─── 対象テキスト ───
まだ対人関係で擦れていない、もしくは自己肯定感が高い時期に良くあるアスペルガーのタイプです。
個性というか遠慮が無いので、他の人から見てもわかりやすい存在感があると思います。
アスペルガー(ASD)の4つのタイプとカメレオン度
タイプ | 主な特徴 | 人との関わり方 | 個性の強さ | カメレオン度 |
---|---|---|---|---|
孤立型 | 自分の世界に没頭する、他者にあまり関心を示さない | 関わりを避けがち、必要最小限の対応 | 弱い(希薄) | ★★★★☆(高い) |
受動型 | 自分からは動かないが、相手から働きかけられると応じる | 相手に合わせやすいが自発性は少ない | 弱い(希薄) | ★★★★★(最も高い) |
積極奇異型(能動・奇異型) | 関わりを好むが、一方的・独特なスタイル | 相手に積極的に近づくがズレやすい | 強い(独特) | ★★☆☆☆(低め) |
尊大型 | 自信が強く、上から目線になりやすい | 自分の考えを主張し、相手を導こうとする | 非常に強い | ★☆☆☆☆(ほぼ無い) |
一般的(定型発達)のカメレオン的性格タイプの特徴とは
カメレオン的な性格は、ASDに限らず普通(定型発達)の人にも見られる性格のひとつです。
───
• [課題一覧]
[A] アスペルガーのタイプに関する文章から、「アスペルガー(ASD)の4つのタイプとカメレオン度」を含む箇所を起点とし、「も見られる性格のひとつです。」の直後までを一字一句そのまま出力してください。
[B] アスペルガーのタイプに関する文章を、最後の文の次から引き継いで書き進めてください。
次の行は、アスペルガーのタイプに関する文章とは独立した資料です。
─── データセット ───
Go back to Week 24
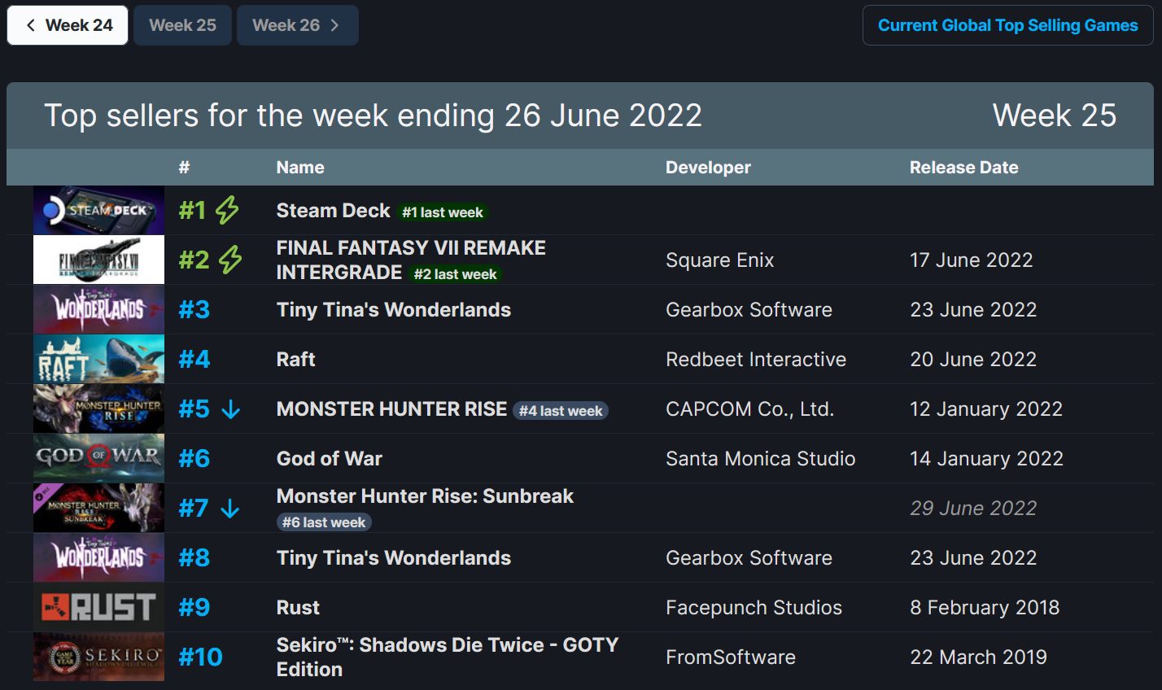The image size is (1162, 690). (68, 25)
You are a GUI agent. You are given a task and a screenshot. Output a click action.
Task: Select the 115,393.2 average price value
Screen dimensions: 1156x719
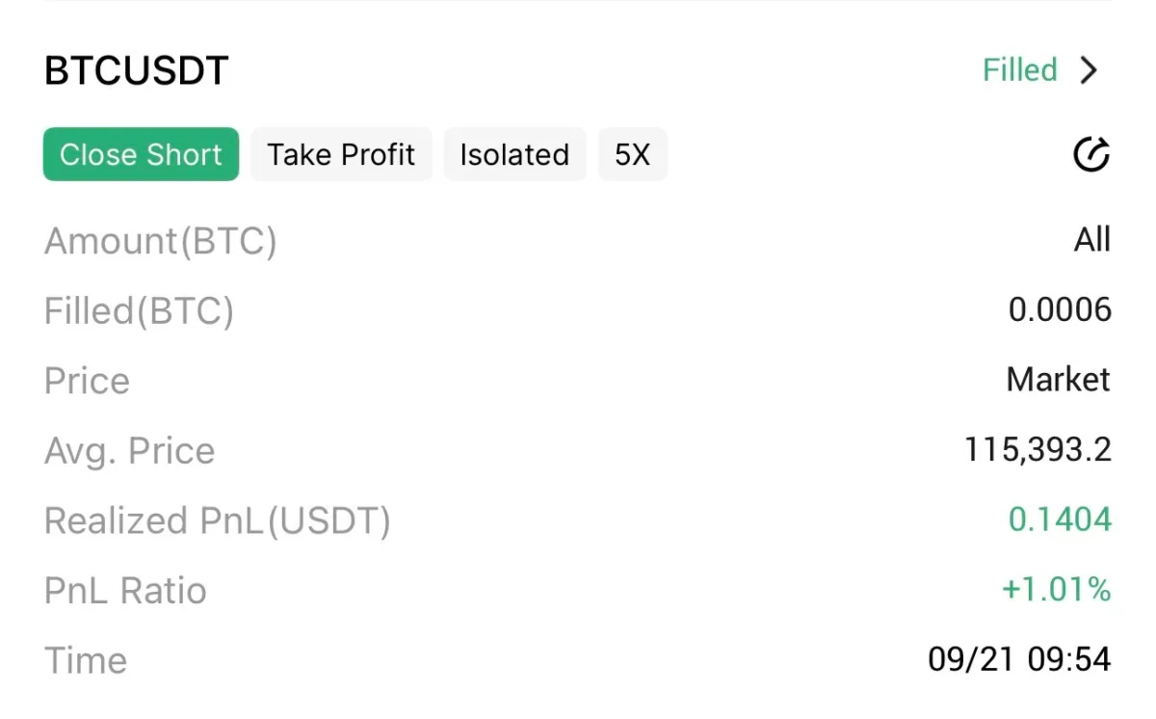pyautogui.click(x=1038, y=450)
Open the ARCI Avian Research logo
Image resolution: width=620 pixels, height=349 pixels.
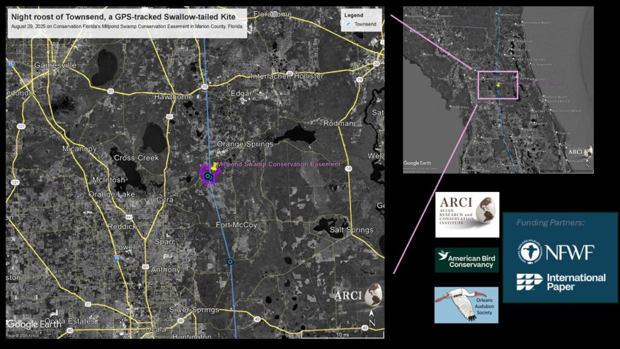[x=467, y=214]
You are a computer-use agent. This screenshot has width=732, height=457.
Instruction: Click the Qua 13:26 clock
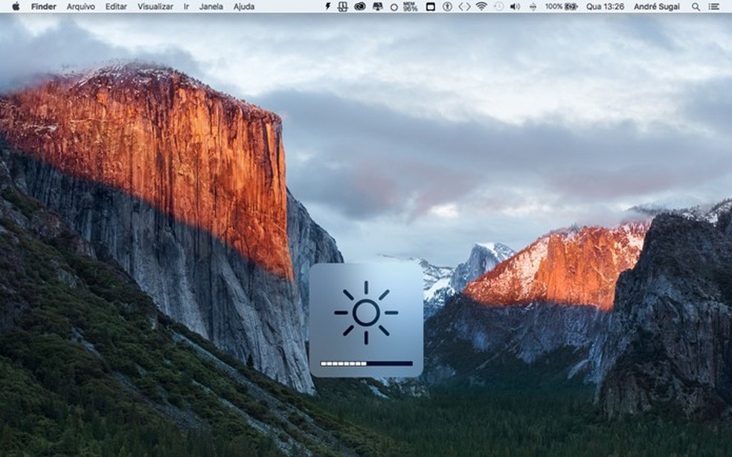click(603, 7)
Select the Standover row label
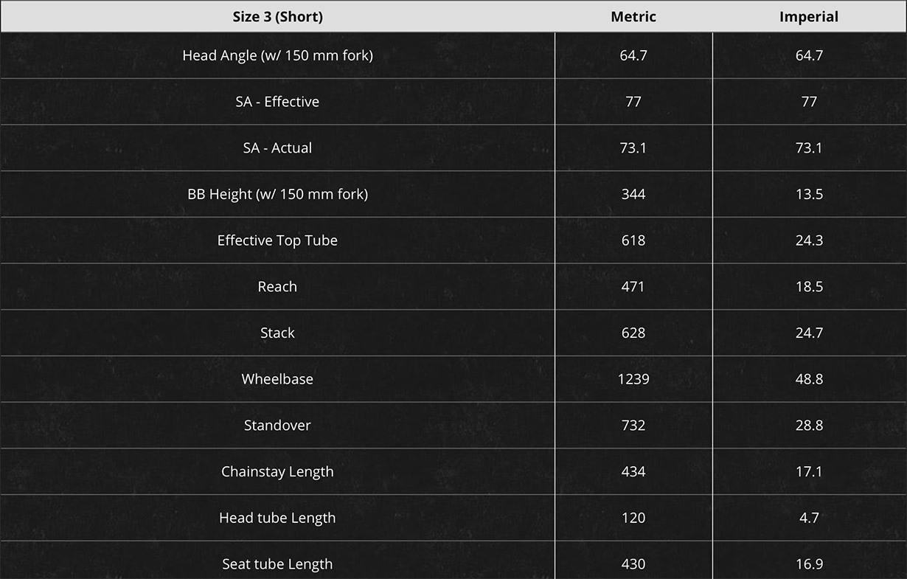 [x=277, y=426]
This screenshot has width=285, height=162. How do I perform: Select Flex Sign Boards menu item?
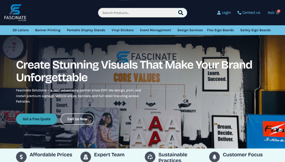tap(220, 30)
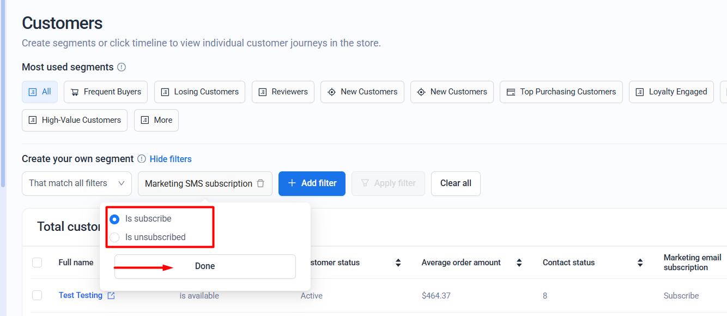This screenshot has height=316, width=727.
Task: Sort by Average order amount column arrows
Action: tap(519, 263)
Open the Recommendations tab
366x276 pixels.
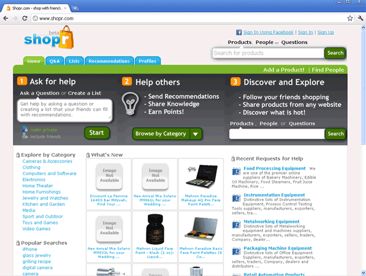[x=109, y=61]
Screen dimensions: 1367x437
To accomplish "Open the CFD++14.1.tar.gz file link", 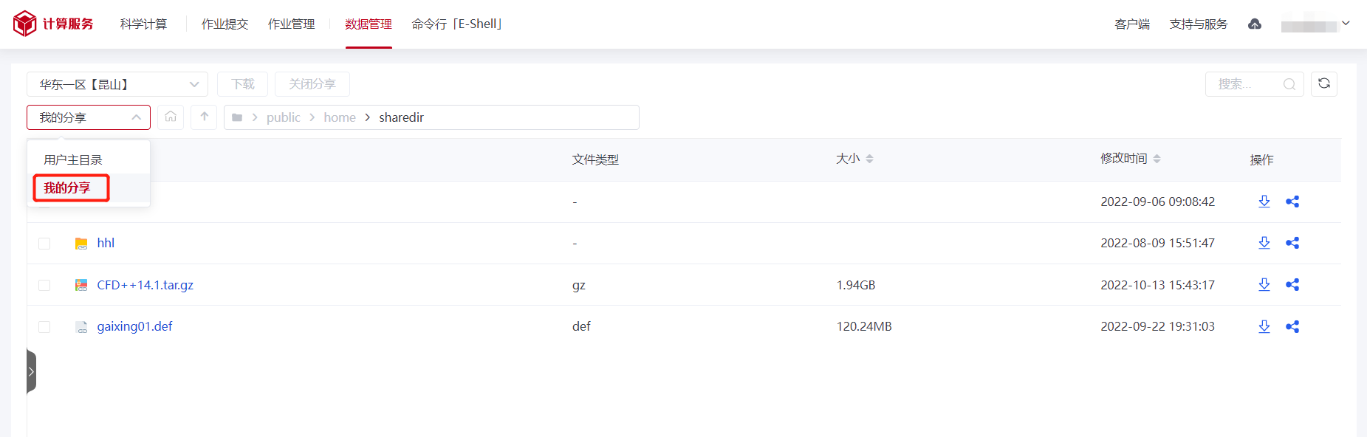I will coord(145,285).
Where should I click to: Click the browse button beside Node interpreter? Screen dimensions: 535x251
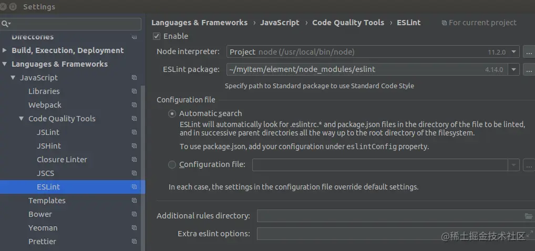point(529,52)
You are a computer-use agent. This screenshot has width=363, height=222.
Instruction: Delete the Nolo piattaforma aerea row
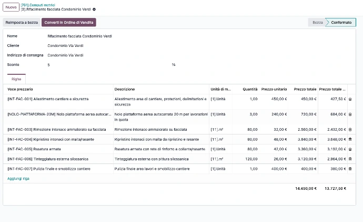(350, 114)
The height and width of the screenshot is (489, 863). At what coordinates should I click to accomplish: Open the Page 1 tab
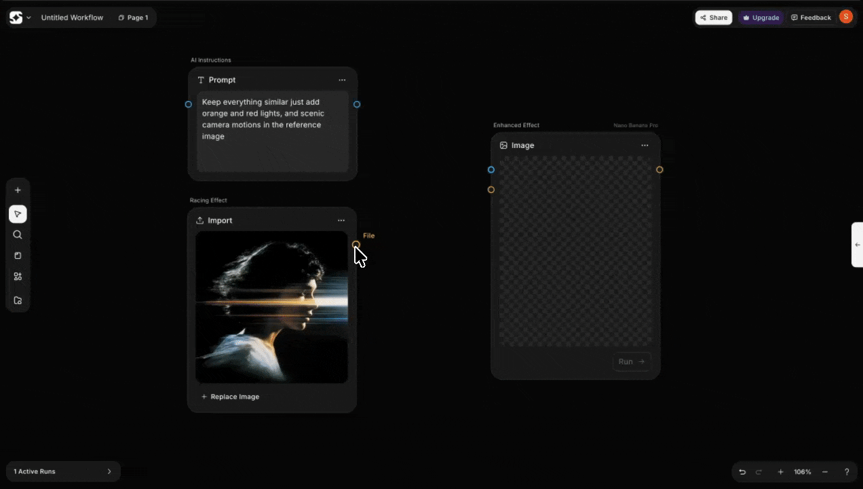point(133,18)
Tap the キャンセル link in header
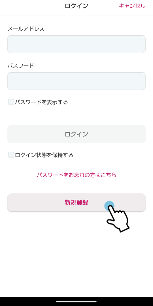This screenshot has height=306, width=153. (x=132, y=6)
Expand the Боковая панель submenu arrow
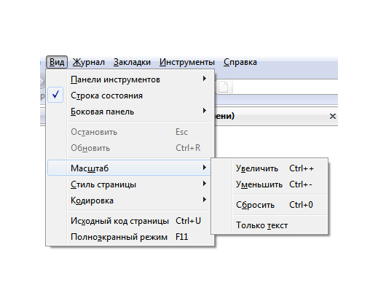 coord(205,111)
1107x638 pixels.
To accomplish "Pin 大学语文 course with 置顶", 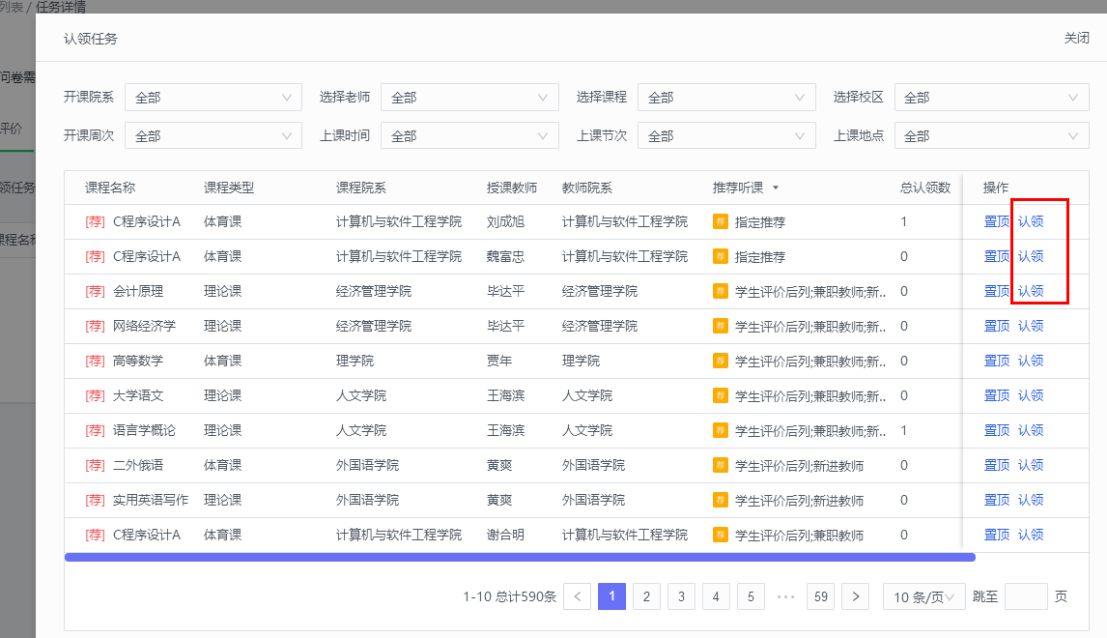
───
• [課題別解答]
[A]
アスペルガー(ASD)の4つのタイプとカメレオン度
タイプ | 主な特徴 | 人との関わり方 | 個性の強さ | カメレオン度 |
---|---|---|---|---|
孤立型 | 自分の世界に没頭する、他者にあまり関心を示さない | 関わりを避けがち、必要最小限の対応 | 弱い(希薄) | ★★★★☆(高い) |
受動型 | 自分からは動かないが、相手から働きかけられると応じる | 相手に合わせやすいが自発性は少ない | 弱い(希薄) | ★★★★★(最も高い) |
積極奇異型(能動・奇異型) | 関わりを好むが、一方的・独特なスタイル | 相手に積極的に近づくがズレやすい | 強い(独特) | ★★☆☆☆(低め) |
尊大型 | 自信が強く、上から目線になりやすい | 自分の考えを主張し、相手を導こうとする | 非常に強い | ★☆☆☆☆(ほぼ無い) |
一般的(定型発達)のカメレオン的性格タイプの特徴とは
カメレオン的な性格は、ASDに限らず普通(定型発達)の人にも見られる性格のひとつです。

[B]
でも、性格がカメレオンになってしまう動機や背景は、ASDとは少し異なっていると思います。
定型発達の人がカメレオン的な振る舞いをする場合、「空気が読める」「気配りができる」といった印象になります。
職場や学校、友人関係などでスムーズな人間関係を築くために、相手の性格やその場の雰囲気に合わせて態度を変える、というのは処世術としてよくあります。
それでもやっぱり、ずっと人に合わせ続けるのは大変です。
本当の自分を出せないだけでなく、常に相手に合わせて性格を変えなければならないので脳が疲れてしまうからです。
カメレオン的性格は、誰にも理解されていないように感じるという悩みを抱えている人も、多いと思います。
定型のカメレオンタイプの場合、ASDの人よりは自然で柔軟なので上手く演じ続けられると思います。
でも、素の自分を隠し続けると、元の性格が分からなくなってしまうリスクもあります。
誰とでもうまくやろうとしすぎて、自分が分からなくなる状態は、発達障害でも定型発達でも共通して起こりうるのだと思います。
ただ、ASDの場合はオリジナルの自分が謎というか、これといった個性が薄いので、カメレオンが本当の性格になるかもしれないです。
私の場合は、これが戦略(カメレオン)ではなく、生き残るための無意識な対応になり、「相手に合わせなければ関係が壊れる」「拒絶される」といった強い不安から、常に他者に合わせてしまうのです。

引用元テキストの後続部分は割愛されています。